Short exercise: Select every line in the entries below that contains the string "height", and copy each one. Case counts.

Listing:
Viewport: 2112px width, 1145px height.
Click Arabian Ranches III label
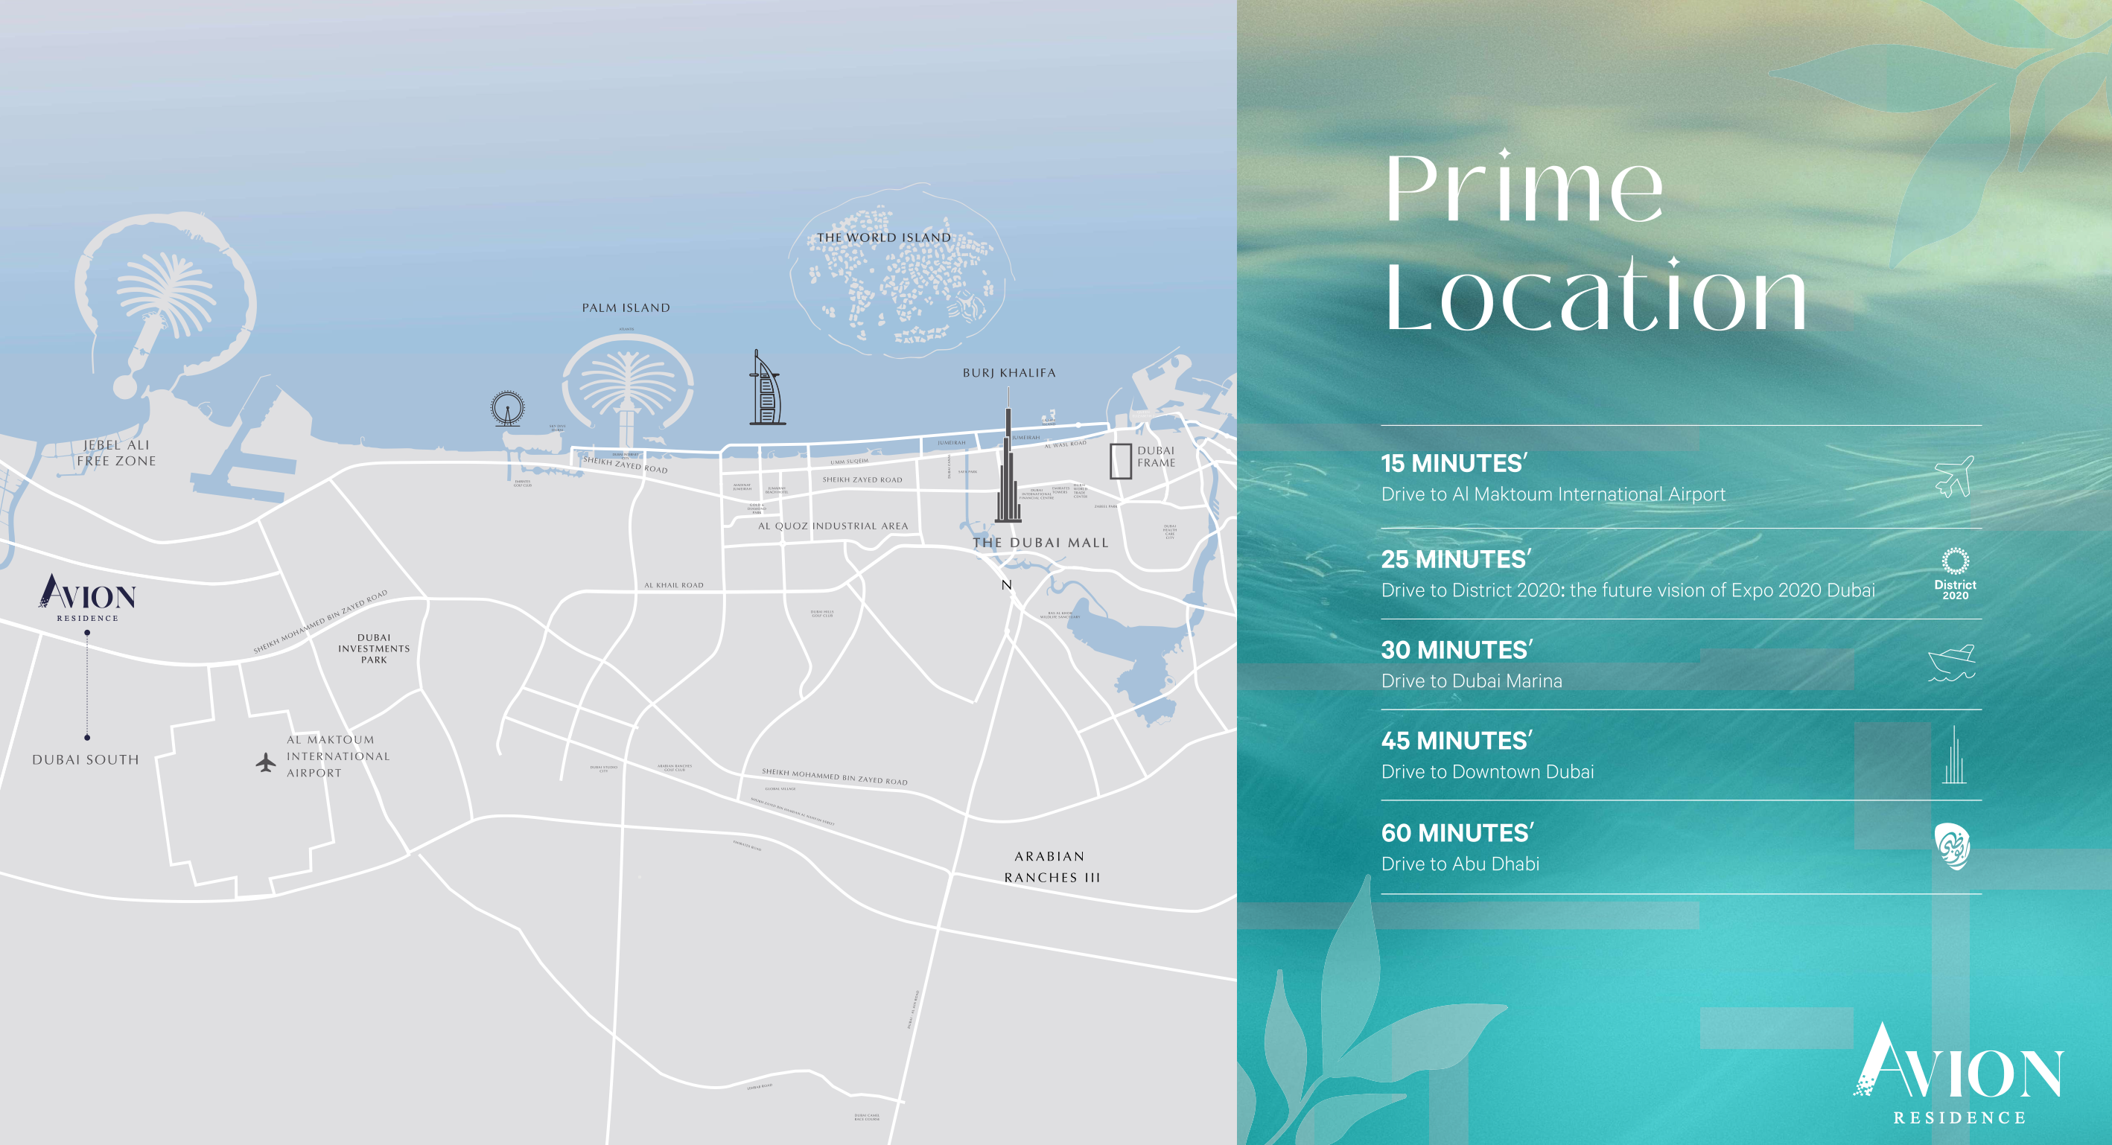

* * *

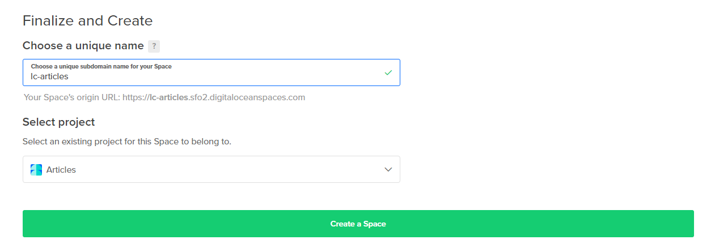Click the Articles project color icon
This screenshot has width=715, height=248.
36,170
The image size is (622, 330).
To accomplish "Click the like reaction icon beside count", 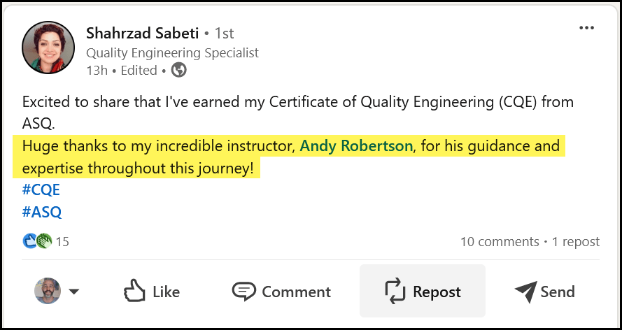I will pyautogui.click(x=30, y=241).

...

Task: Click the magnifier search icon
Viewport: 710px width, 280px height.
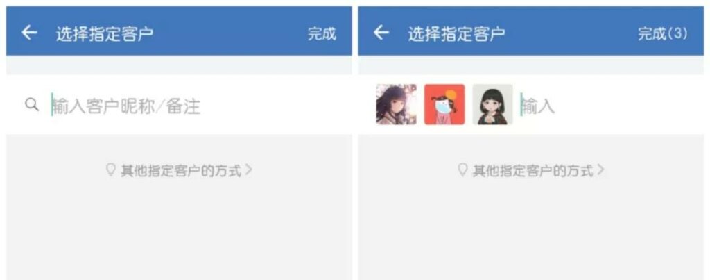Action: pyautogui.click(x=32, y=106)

In response:
Viewport: 2112px width, 1145px height.
This screenshot has width=715, height=248.
Viewport: 710px width, 280px height.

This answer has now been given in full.